France’s most cherished value is its secular foundation. Islam is now the second religion in France and according to the most recent information the number of Muslims is reaching 5.5 millions for a population of almost 65 millions residents.
On the other hand people flew to America for freedom of religion. 305 millions people live in the USA. Only 7 millions are Muslims.
The number of mosques in France is estimated at 1900 and we have 2368 in the USA.
Although opposition to the building of a mosque in New York City is loud I have the feeling it is much more about its location perceived as too close to Ground Zero than the opposition to Islam.

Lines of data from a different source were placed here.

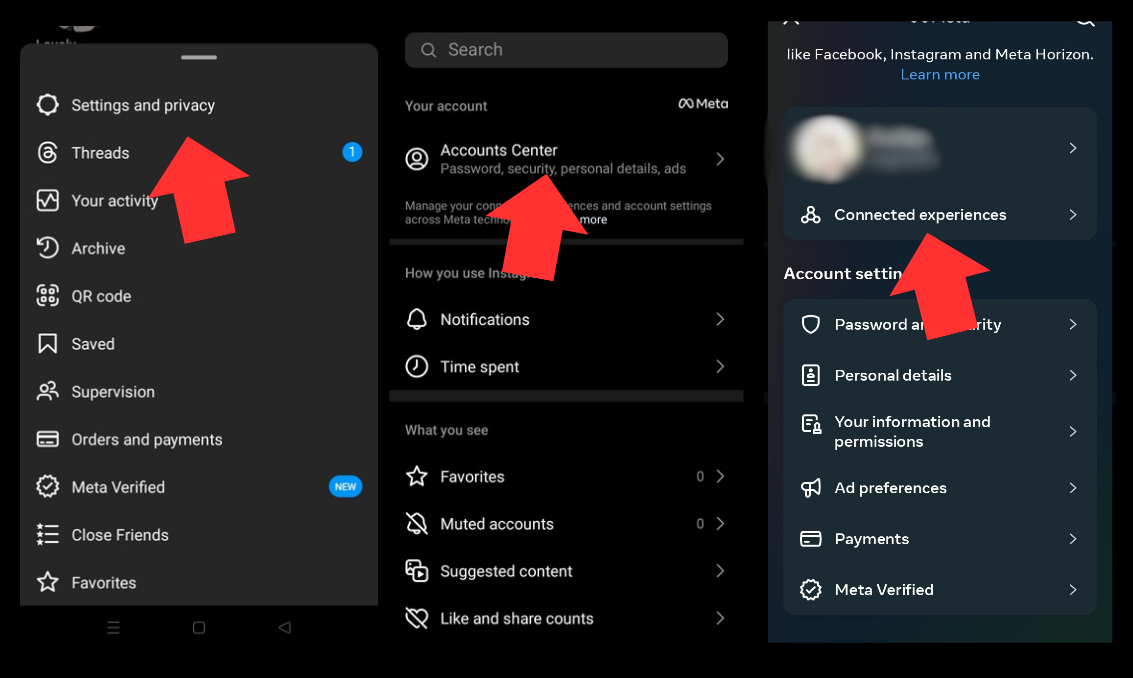Viewport: 1133px width, 678px height.
Task: Tap the Ad preferences megaphone icon
Action: coord(811,488)
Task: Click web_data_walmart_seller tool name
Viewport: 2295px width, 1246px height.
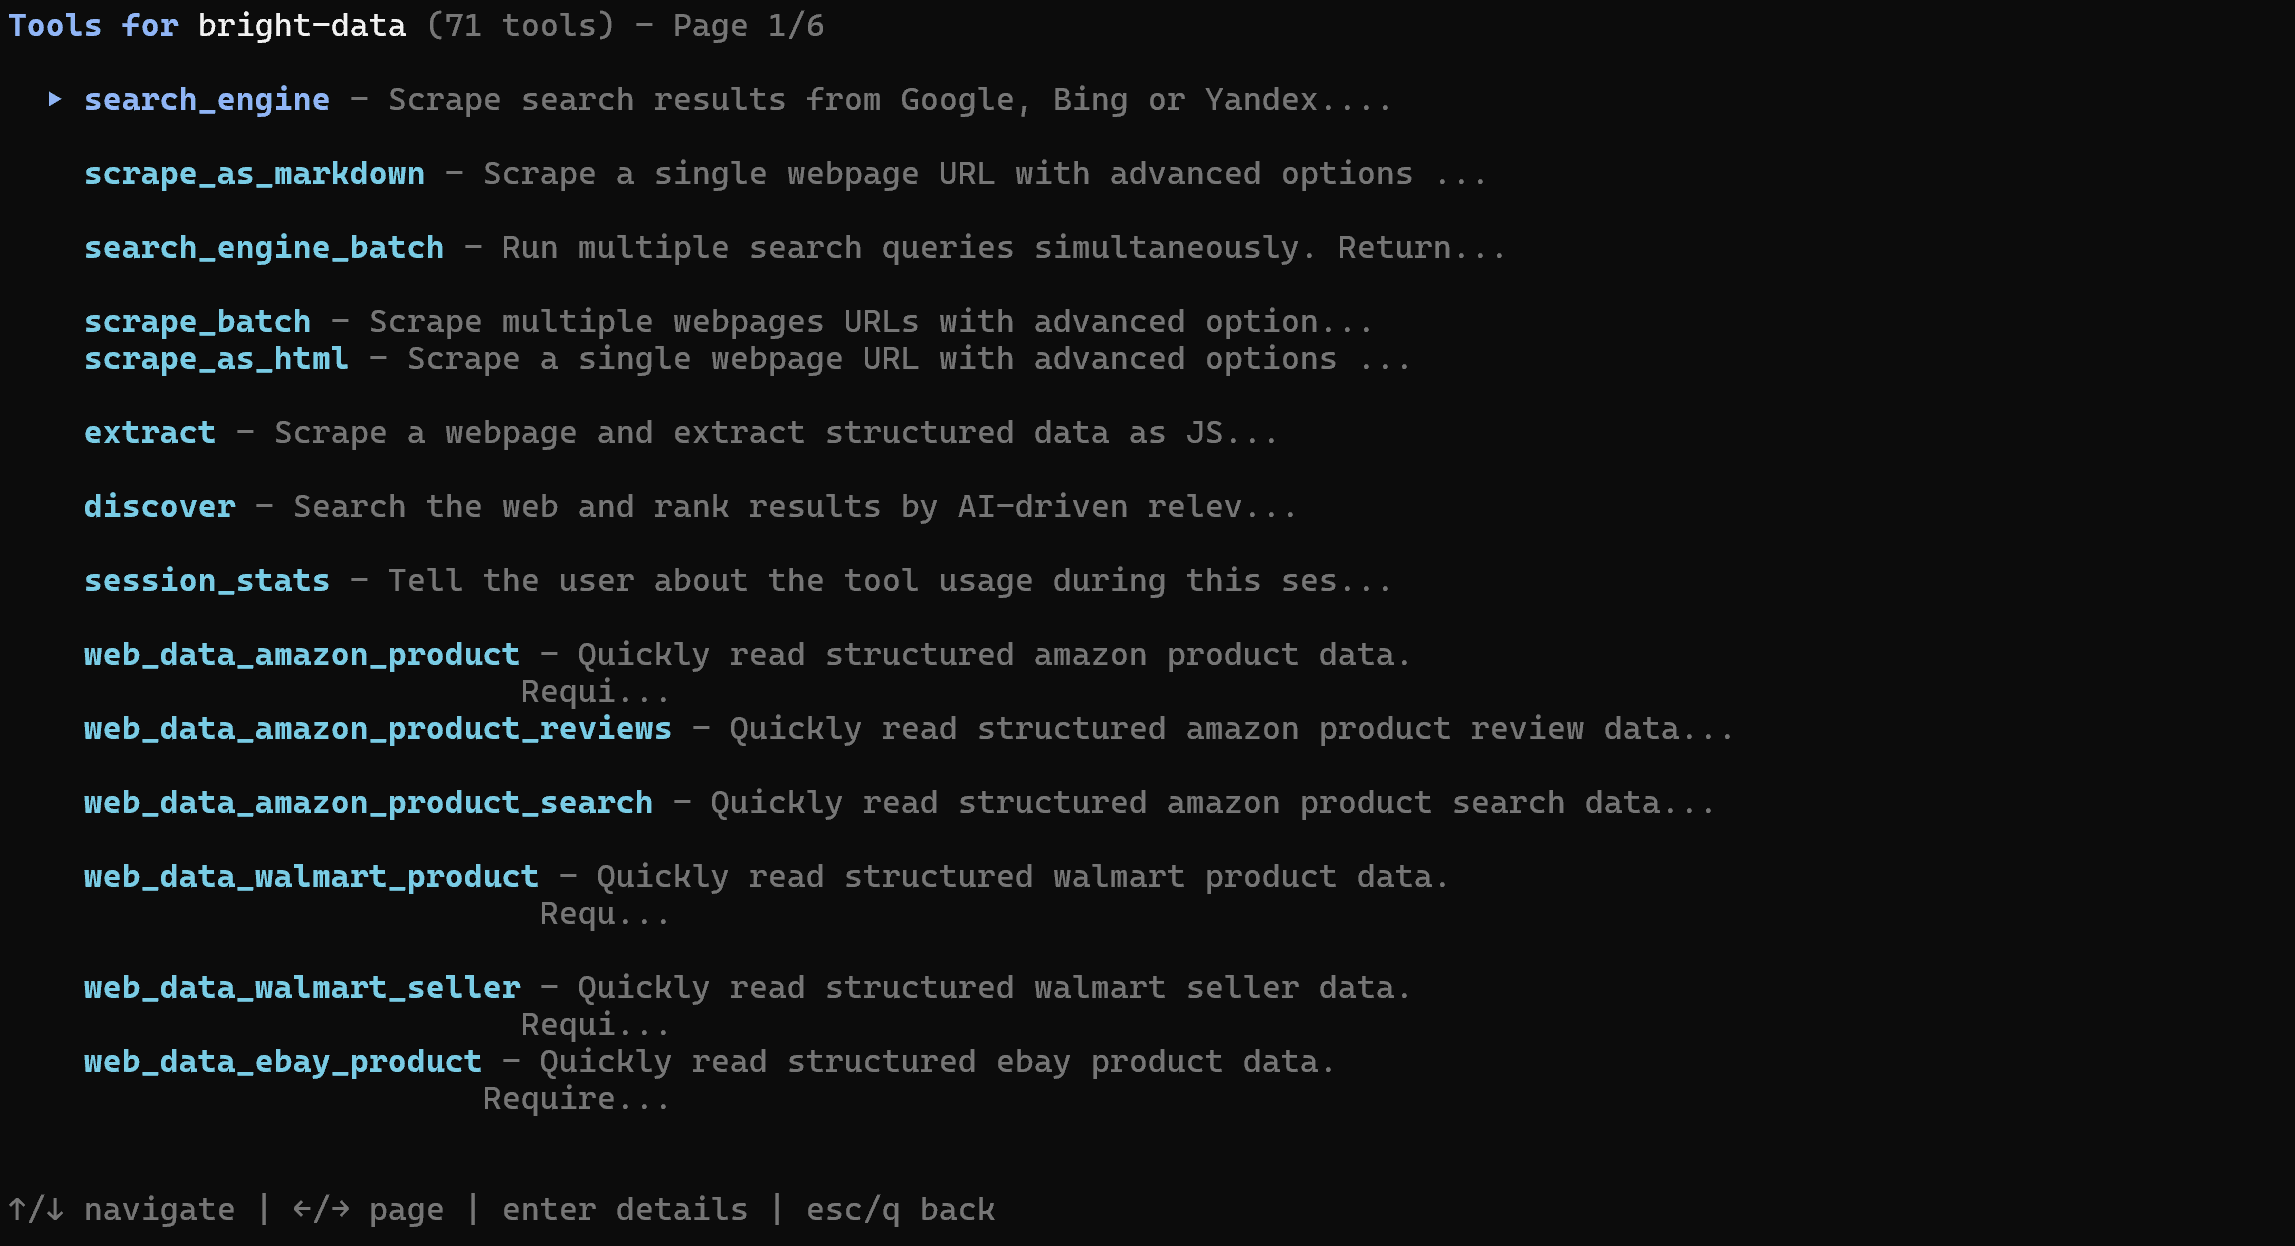Action: 302,988
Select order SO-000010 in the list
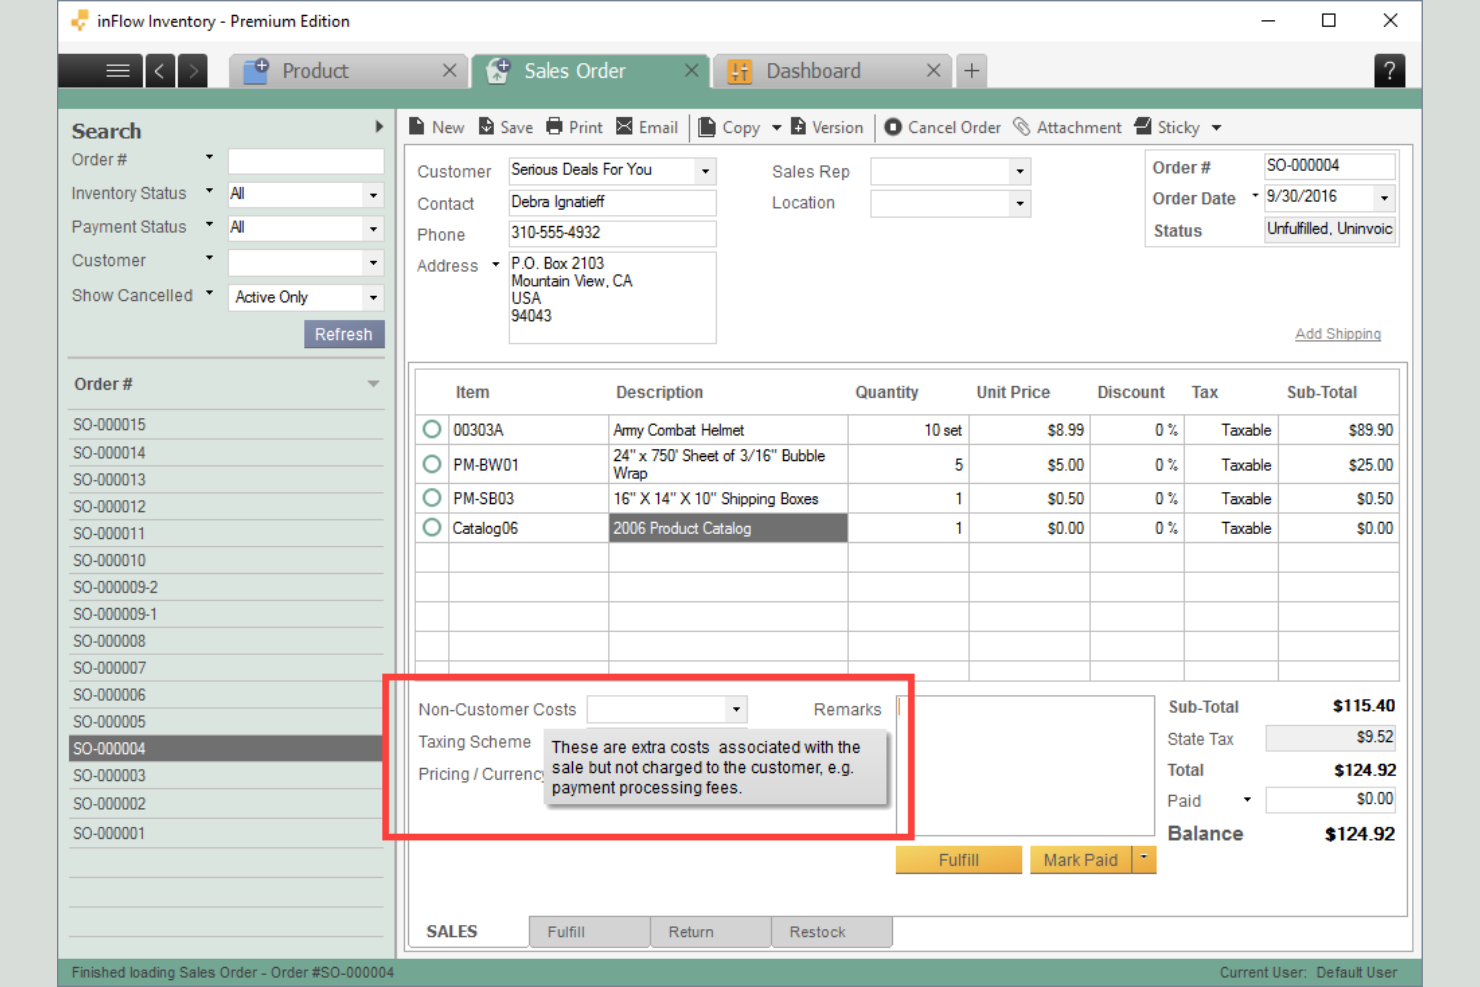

In France the passing of the bill can trigger violence toward mosques but also synagogues since Islam and Judaism cohabit with difficulty in France. We’ve heard of a few anti Islam incidents here in the USA but who contests our freedom of religion right?
That is a major difference with France where Islam and its practice are perceived as an obstacle to assimilation.
However this is in France that the largest petition against the stoning of an Iranian woman accused of adultery has started last month. French politicians and artists have engaged their names to protest the barbaric act of violence against women.
Paradox? Looks like it but if France has a hard time to deal with obnoxious signs of religion it is still the number one country fighting for human rights.